Countries switching to euro reserves from dollar reserves would bring down the value of the US currency. Imports would start to cost Americans a lot more and as increasing numbers of those holding dollars began to spend them, the US would have to start paying its debts by supplying in goods and services to foreign countries, thus reducing American living standards. As countries and businesses converted their dollar assets into euro assets, the US property and stock market bubbles would, without doubt, burst. The Federal Reserve would no longer be able to print more money to reflate the bubble, as it is currently openly considering doing, because, without lots of eager foreigners prepared to mop them up, a serious inflation would result which, in turn, would make foreigners even more reluctant to hold the US currency and thus heighten the crisis.

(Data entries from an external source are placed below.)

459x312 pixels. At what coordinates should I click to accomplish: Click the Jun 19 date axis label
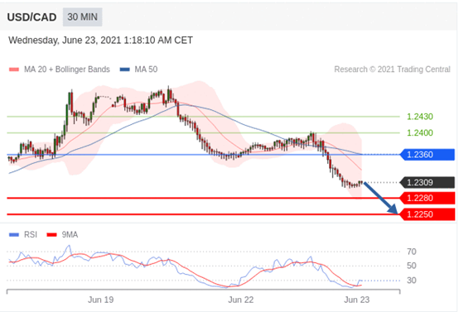click(101, 300)
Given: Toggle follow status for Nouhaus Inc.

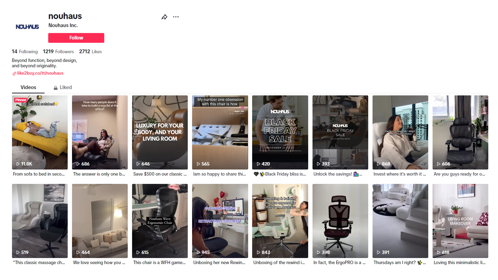Looking at the screenshot, I should click(76, 38).

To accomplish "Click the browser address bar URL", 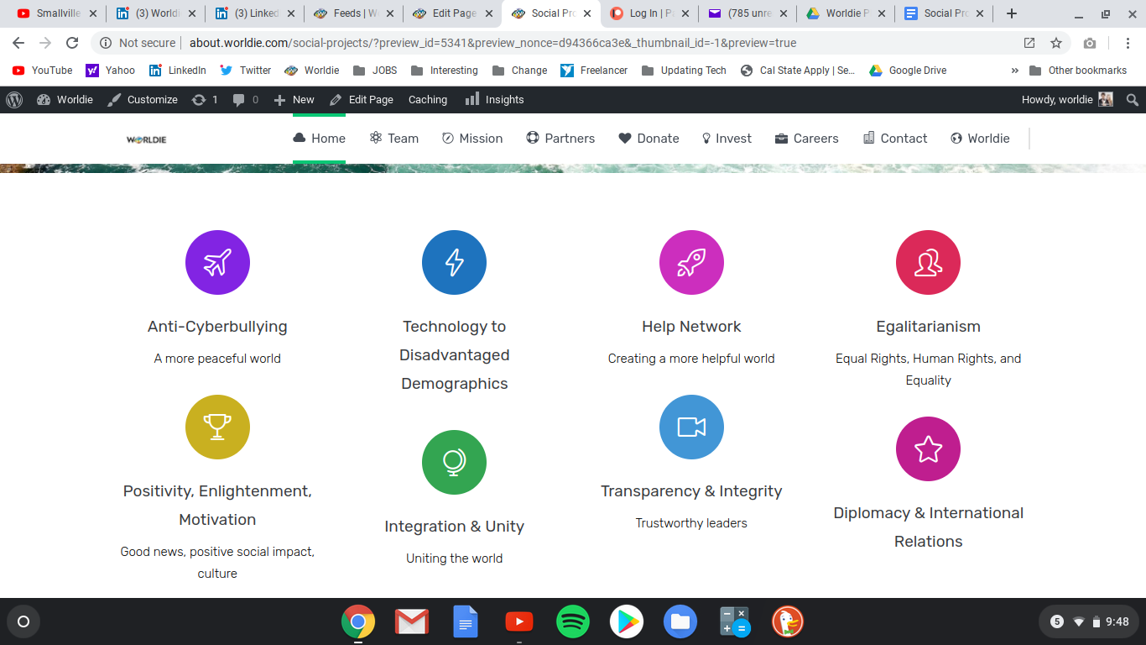I will tap(492, 43).
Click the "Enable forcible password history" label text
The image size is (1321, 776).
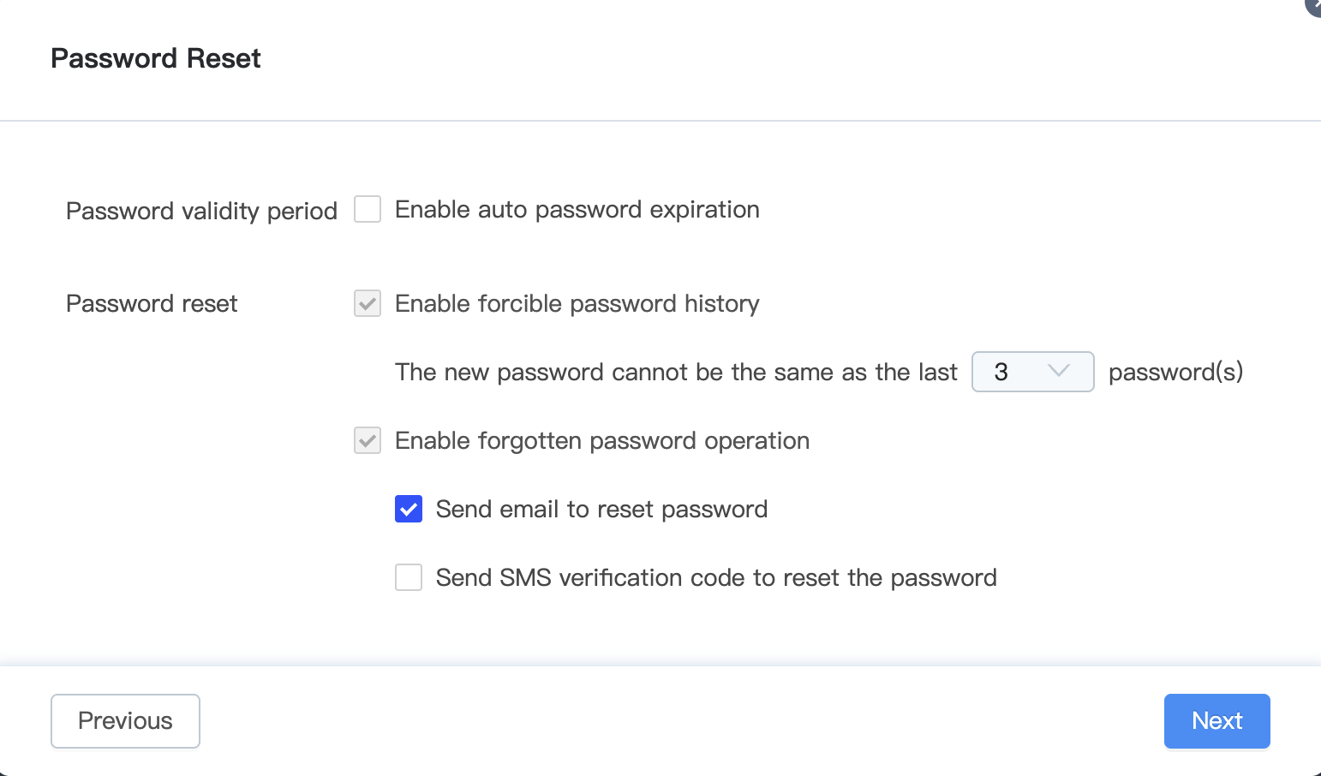tap(577, 304)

There is one major obstacle to this happening: oil…”

What does this tell you? America’s economic stability is in peril. Nobody wants to talk about it because the American Administration thinks that distracting the public by confusing the issues–weapons of mass destruction, bombings, the lumping of anti-American Arabs under the Al-Qaeda umbrella, terror-mongering and war-mongering–the real problem might just go away.

The Civilised World shakes its head in disbelief. And we thought the American people were cheated in the last election. So whatever you get with this Presidency, you really asked for it… What good fortune for governments that the people do not think (Adolph Hitler).

The international community’s high regard of America has been so diminished by this Administration, it will be almost impossible for this country to regain the respect and the trust it once had.

The Web wonders if electronic voting machines stole the election: The AP’s rundown of problems nationwide includes Kerry voters who said they were asked on the final screen to verify that they had voted for President Bush. The Prospect also describes this phenomenon, which, a witness says, led to machines being unplugged and voters having to recast their ballots.